- **About this exercise**: Beginning with the first line of the data below, reproduce every line unchanged, ending with the line that holds "The image size is (627, 801).".

- **Given records**:
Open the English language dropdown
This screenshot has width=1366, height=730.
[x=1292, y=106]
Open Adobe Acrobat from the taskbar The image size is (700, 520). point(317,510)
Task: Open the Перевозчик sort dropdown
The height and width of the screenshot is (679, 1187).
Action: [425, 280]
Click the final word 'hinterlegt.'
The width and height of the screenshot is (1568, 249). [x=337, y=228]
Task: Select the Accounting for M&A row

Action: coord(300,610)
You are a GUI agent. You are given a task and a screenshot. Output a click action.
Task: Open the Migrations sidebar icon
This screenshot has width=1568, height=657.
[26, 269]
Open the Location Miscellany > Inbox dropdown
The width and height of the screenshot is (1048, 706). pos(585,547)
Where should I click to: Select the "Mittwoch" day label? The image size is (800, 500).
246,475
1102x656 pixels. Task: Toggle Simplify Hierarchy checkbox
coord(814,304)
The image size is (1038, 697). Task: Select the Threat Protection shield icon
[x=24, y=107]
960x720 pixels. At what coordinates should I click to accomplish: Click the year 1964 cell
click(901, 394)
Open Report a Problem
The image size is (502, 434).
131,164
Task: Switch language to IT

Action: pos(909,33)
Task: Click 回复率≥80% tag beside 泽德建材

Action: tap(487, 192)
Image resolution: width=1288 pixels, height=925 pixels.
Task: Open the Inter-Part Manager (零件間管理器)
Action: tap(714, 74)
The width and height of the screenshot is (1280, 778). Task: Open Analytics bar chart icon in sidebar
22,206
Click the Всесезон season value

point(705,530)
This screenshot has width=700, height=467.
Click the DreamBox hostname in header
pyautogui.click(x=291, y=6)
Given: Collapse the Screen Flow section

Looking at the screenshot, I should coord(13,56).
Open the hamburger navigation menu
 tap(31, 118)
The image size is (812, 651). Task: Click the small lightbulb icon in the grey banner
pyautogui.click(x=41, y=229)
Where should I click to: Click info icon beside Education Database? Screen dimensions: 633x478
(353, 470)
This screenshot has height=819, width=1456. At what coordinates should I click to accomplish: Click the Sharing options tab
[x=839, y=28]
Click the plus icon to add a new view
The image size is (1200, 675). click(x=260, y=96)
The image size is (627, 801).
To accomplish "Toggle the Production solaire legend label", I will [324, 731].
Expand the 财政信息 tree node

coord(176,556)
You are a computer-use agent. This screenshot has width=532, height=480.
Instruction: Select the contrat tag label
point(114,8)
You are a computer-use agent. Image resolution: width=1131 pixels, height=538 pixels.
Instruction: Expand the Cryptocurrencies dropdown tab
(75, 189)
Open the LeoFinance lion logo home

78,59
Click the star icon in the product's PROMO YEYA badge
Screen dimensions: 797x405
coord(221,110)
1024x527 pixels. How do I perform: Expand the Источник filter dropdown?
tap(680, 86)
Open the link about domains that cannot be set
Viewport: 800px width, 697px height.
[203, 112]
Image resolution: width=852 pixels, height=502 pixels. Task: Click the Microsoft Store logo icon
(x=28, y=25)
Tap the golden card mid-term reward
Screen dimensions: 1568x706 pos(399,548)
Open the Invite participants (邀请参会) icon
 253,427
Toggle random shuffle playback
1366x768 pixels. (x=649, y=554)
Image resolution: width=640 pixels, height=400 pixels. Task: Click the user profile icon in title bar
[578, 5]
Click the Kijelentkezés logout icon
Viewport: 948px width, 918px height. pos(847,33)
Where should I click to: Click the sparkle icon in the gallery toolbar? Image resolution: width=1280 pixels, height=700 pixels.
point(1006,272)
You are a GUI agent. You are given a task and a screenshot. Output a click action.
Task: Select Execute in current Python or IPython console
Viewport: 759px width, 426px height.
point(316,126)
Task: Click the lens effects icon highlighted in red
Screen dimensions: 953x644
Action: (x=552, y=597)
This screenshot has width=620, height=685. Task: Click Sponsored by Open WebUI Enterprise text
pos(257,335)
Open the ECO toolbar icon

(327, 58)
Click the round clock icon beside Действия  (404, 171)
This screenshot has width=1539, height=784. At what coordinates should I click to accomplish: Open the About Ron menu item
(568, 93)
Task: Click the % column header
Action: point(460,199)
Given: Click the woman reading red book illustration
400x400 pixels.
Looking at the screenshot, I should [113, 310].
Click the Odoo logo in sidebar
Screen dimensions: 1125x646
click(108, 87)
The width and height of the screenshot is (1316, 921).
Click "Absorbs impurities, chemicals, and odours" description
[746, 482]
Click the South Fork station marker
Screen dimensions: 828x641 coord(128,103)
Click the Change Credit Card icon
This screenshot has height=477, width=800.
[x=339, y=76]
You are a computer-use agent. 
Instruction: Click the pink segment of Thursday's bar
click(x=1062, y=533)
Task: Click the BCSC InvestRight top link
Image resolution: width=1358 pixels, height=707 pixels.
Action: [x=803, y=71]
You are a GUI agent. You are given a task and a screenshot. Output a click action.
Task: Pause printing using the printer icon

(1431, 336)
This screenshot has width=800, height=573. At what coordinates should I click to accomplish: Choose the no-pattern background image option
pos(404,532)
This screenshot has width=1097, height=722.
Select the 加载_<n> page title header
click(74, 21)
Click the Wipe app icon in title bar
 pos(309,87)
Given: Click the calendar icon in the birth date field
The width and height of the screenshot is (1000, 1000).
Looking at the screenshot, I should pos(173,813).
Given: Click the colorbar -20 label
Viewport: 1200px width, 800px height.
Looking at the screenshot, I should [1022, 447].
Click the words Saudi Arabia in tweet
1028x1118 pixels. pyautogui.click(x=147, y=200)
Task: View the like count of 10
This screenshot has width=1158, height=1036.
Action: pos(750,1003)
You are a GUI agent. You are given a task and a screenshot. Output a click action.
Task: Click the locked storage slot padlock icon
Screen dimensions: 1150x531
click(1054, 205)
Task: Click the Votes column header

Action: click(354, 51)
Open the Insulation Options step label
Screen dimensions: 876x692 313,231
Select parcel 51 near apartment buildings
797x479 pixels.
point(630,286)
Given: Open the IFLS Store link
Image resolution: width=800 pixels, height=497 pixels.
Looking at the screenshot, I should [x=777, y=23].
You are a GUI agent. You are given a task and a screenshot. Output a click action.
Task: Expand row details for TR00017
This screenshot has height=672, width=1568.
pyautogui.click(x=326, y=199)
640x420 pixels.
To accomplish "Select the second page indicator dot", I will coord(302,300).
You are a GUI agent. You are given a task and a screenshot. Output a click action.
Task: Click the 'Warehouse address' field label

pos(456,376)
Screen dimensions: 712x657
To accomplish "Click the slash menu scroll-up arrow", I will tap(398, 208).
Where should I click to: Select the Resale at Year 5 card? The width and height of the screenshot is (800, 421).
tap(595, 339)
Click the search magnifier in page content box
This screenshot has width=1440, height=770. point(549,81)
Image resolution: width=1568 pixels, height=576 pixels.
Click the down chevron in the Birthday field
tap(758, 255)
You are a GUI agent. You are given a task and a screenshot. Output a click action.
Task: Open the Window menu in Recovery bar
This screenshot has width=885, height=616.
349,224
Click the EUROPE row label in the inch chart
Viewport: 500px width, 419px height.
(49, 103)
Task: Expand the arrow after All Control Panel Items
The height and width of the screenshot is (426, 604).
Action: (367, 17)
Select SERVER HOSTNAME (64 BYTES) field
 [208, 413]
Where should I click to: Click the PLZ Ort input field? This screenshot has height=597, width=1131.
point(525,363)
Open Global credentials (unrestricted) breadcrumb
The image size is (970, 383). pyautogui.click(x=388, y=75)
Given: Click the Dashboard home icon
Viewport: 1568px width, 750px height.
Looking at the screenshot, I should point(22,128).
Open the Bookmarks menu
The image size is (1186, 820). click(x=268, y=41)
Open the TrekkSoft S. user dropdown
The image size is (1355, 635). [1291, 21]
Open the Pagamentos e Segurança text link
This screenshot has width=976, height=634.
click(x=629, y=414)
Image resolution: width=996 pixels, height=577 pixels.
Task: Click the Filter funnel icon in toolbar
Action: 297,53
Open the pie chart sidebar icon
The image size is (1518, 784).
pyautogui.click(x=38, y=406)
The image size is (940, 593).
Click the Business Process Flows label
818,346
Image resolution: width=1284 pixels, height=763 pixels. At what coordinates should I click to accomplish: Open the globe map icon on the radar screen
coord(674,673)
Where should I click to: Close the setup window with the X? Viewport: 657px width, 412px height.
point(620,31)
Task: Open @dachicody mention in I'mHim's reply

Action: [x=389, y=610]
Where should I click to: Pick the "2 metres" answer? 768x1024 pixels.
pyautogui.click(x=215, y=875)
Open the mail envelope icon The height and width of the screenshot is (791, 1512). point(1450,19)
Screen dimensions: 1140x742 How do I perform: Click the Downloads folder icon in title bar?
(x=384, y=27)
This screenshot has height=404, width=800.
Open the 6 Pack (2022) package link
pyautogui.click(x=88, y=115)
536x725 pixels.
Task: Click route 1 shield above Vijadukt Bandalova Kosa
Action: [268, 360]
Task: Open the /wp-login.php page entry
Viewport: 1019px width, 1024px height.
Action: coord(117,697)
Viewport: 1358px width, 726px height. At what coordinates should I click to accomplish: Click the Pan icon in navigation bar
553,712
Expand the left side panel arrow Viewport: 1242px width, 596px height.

- **Response to this exercise**:
Open the English language dropdown
This screenshot has width=1366, height=730.
[x=1292, y=106]
Open Adobe Acrobat from the taskbar The image size is (700, 520). point(317,510)
Task: Open the Перевозчик sort dropdown
The height and width of the screenshot is (679, 1187).
Action: [425, 280]
Click the final word 'hinterlegt.'
The width and height of the screenshot is (1568, 249). [x=337, y=228]
Task: Select the Accounting for M&A row

Action: coord(300,610)
You are a GUI agent. You are given a task and a screenshot. Output a click action.
Task: Open the Migrations sidebar icon
This screenshot has width=1568, height=657.
[26, 269]
Open the Location Miscellany > Inbox dropdown
The width and height of the screenshot is (1048, 706). pos(585,547)
Where should I click to: Select the "Mittwoch" day label? The image size is (800, 500).
246,475
1102x656 pixels. Task: Toggle Simplify Hierarchy checkbox
coord(814,304)
The image size is (1038, 697). Task: Select the Threat Protection shield icon
[x=24, y=107]
960x720 pixels. At what coordinates should I click to accomplish: Click the year 1964 cell
click(901, 394)
Open Report a Problem
The image size is (502, 434).
131,164
Task: Switch language to IT

Action: pos(909,33)
Task: Click 回复率≥80% tag beside 泽德建材

Action: tap(487, 192)
Image resolution: width=1288 pixels, height=925 pixels.
Task: Open the Inter-Part Manager (零件間管理器)
Action: tap(714, 74)
The width and height of the screenshot is (1280, 778). Task: Open Analytics bar chart icon in sidebar
22,206
Click the Всесезон season value

point(705,530)
This screenshot has width=700, height=467.
Click the DreamBox hostname in header
pyautogui.click(x=291, y=6)
Given: Collapse the Screen Flow section

Looking at the screenshot, I should coord(13,56).
Open the hamburger navigation menu
 tap(31, 118)
The image size is (812, 651). Task: Click the small lightbulb icon in the grey banner
pyautogui.click(x=41, y=229)
Where should I click to: Click info icon beside Education Database? Screen dimensions: 633x478
(353, 470)
This screenshot has height=819, width=1456. At what coordinates should I click to accomplish: Click the Sharing options tab
[x=839, y=28]
Click the plus icon to add a new view
The image size is (1200, 675). click(x=260, y=96)
The image size is (627, 801).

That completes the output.